Se cerchi infissi in alluminio su misura, dai un’occhiata alla nostra proposta e, per qualsiasi curiosità o informazione, contattaci: capiremo insieme qual è la soluzione ideale per la tua casa e per le tue esigenze di design e isolamento.
Takeaways
- Gli infissi in alluminio, sebbene robusti, sono suscettibili a due forme principali di corrosione: la galvanica e l’ossidazione. Entrambe possono danneggiare il metallo e compromettere la sua durata nel tempo;
- La corrosione galvanica avviene quando l’alluminio viene a contatto con un altro metallo in presenza di umidità, soprattutto in ambienti marini. L’ossidazione, invece, crea uno strato di ossido sulla superficie dell’alluminio a causa della reazione con l’ossigeno;
- L’anodizzazione è un trattamento elettrochimico efficace per proteggere l’alluminio, creando uno strato di ossido che ne aumenta la resistenza alla corrosione e all’usura: è ideale per infissi esposti a condizioni atmosferiche estreme;
- La verniciatura a polvere rappresenta un’ulteriore protezione, creando una barriera fisica tra l’alluminio e gli agenti corrosivi come umidità e sostanze chimiche, indicata per ambienti urbani e industriali;
- Manutenzione regolare e l’uso di sigillanti siliconici o nastri autoespandenti sono metodi pratici per mantenere gli infissi in alluminio in ottime condizioni, prevenendo i danni e prolungandone la durata.
FAQ
Quali sono le principali cause della corrosione negli infissi in alluminio?
L’alluminio può essere soggetto a corrosione galvanica e ossidazione.
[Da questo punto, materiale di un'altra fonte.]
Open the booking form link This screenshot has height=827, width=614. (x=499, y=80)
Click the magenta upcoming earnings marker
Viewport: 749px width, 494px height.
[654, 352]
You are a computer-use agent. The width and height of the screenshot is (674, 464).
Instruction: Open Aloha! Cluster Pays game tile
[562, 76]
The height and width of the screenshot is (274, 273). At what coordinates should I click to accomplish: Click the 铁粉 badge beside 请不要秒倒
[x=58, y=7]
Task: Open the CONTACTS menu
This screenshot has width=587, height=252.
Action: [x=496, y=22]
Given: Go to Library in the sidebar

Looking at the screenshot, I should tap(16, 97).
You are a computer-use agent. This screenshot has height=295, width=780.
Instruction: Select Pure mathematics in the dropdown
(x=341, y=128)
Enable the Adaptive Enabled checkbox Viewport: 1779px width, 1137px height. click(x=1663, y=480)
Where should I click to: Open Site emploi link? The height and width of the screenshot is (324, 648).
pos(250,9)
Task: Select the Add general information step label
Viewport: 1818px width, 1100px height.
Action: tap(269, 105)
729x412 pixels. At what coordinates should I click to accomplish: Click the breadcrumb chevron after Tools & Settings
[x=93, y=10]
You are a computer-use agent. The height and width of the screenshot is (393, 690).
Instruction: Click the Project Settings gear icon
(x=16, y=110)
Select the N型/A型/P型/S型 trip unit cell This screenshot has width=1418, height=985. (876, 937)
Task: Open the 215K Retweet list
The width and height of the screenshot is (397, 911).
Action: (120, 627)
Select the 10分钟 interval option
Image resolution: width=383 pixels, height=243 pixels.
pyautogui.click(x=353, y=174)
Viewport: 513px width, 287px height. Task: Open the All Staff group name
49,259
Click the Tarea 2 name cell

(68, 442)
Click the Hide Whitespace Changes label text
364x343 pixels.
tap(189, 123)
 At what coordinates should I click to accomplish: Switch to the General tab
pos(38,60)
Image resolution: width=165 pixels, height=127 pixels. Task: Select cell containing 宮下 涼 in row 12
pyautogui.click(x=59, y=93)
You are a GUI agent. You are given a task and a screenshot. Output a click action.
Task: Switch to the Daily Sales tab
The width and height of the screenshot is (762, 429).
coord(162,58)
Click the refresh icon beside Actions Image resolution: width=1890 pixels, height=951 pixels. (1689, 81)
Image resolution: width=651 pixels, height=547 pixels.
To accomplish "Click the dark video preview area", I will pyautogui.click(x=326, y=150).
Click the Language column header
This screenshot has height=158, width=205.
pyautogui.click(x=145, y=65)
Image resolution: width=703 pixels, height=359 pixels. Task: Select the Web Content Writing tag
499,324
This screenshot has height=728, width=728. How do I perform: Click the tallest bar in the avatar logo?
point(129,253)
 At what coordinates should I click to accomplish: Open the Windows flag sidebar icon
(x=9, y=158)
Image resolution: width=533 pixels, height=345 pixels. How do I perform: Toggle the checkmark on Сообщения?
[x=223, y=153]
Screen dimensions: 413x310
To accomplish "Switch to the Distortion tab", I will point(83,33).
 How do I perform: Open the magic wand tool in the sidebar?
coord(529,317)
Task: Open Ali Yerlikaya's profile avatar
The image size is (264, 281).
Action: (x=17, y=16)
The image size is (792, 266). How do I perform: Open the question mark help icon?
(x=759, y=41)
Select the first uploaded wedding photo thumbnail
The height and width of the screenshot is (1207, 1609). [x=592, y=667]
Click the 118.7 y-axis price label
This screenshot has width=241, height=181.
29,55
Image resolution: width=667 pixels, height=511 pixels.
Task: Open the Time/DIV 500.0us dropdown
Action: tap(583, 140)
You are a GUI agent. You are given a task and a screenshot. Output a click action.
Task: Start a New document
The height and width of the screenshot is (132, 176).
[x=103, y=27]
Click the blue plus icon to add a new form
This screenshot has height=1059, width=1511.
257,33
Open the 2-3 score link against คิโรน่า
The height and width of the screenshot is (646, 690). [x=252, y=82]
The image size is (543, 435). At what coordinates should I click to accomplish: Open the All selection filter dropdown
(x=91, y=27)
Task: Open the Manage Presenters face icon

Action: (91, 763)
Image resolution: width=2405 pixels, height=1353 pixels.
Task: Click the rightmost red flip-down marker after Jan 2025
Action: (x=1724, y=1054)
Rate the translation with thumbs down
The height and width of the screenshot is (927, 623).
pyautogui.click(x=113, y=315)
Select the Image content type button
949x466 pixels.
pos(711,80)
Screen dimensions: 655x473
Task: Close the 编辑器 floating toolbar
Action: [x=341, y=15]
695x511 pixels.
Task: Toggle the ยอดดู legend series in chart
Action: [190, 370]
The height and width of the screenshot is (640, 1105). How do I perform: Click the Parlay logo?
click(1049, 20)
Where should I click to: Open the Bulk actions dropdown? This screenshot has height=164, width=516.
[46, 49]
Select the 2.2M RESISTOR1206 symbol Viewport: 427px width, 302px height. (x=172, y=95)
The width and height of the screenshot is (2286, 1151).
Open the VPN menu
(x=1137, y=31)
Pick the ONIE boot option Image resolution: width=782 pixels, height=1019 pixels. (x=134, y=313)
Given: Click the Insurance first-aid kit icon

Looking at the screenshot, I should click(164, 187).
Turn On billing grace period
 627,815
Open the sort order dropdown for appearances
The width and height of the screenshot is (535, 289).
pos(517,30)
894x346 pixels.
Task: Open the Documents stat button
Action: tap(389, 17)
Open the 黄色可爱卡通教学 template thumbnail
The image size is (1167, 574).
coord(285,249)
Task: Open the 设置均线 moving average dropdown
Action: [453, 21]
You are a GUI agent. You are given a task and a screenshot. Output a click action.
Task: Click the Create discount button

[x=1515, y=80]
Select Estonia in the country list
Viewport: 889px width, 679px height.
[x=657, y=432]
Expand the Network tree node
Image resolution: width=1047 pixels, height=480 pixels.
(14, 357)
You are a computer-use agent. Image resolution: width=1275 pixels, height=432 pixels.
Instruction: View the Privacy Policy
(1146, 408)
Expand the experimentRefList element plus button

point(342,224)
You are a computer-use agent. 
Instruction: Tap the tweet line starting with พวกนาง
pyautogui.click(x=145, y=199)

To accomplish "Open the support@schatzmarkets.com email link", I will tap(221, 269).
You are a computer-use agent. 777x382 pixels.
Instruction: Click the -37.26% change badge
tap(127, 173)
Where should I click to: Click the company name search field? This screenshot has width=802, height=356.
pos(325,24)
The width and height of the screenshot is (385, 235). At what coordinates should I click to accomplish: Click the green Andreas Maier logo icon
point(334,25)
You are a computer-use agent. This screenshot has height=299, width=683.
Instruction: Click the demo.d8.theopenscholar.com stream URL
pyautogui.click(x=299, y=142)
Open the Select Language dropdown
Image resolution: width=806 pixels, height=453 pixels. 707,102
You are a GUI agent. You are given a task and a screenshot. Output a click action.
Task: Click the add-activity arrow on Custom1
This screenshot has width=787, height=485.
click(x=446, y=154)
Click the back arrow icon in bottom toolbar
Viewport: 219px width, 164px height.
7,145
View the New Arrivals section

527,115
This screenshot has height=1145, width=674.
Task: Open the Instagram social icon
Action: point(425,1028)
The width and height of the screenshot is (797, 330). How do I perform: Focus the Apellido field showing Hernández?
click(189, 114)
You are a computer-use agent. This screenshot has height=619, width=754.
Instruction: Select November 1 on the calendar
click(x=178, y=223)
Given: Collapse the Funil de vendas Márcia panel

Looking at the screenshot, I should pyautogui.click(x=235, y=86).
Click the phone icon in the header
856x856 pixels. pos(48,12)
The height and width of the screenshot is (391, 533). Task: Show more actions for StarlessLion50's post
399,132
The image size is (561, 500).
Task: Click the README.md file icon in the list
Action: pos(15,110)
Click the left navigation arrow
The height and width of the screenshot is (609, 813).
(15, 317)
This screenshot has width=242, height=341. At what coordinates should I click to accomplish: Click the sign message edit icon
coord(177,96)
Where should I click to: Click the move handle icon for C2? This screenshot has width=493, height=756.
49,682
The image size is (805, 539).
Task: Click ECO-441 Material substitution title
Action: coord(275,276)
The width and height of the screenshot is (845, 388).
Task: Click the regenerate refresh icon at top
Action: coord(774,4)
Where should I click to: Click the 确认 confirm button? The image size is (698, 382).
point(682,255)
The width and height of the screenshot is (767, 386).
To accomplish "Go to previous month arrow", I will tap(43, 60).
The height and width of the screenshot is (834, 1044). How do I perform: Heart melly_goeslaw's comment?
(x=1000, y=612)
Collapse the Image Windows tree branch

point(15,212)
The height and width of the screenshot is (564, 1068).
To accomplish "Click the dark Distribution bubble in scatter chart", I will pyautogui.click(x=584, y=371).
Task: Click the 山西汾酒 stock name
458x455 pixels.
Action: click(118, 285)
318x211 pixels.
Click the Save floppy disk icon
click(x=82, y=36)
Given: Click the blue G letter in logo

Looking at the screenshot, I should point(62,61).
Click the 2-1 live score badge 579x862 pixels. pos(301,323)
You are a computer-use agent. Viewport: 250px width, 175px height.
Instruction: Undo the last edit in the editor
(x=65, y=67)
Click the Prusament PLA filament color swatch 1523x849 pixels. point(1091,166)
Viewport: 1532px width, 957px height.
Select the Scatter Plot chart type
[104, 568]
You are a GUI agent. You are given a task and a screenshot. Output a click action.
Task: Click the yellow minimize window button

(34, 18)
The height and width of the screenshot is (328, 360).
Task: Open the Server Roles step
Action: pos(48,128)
La corrosione galvanica si verifica quando l’alluminio è a contatto con un metallo più nobile in presenza di acqua o umidità. L’ossidazione, invece, è causata dal contatto dell’alluminio con l’ossigeno nell’aria o nell’acqua.
Come prevenire la corrosione degli infissi in alluminio?
La prevenzione può avvenire tramite trattamenti come l’anodizzazione, che crea uno strato protettivo di ossido, e la verniciatura a polvere, che fornisce una barriera fisica contro gli agenti corrosivi. La manutenzione regolare è altrettanto fondamentale.
Cosa comporta il processo di anodizzazione per proteggere l’alluminio?
L’anodizzazione è un trattamento elettrochimico che crea uno strato di ossido protettivo sulla superficie dell’alluminio, rendendolo altamente resistente alla corrosione e all’usura, particolarmente utile in ambienti costieri o industriali.
Quali prodotti innovativi possono proteggere gli infissi in alluminio?
Oltre ai trattamenti tradizionali, si possono usare sigillanti siliconici, nastri autoespandenti in schiuma poliuretanica e rivestimenti sol-gel a base di nanoparticelle, che aumentano la resistenza alla corrosione e agli agenti atmosferici.
Perché conviene proteggere gli infissi in alluminio?
Proteggere gli infissi in alluminio consente di prolungarne la durata, risparmiare denaro e aumentare il valore dell’immobile, grazie alla loro resistenza agli agenti atmosferici e alle ottime capacità di isolamento termico e acustico.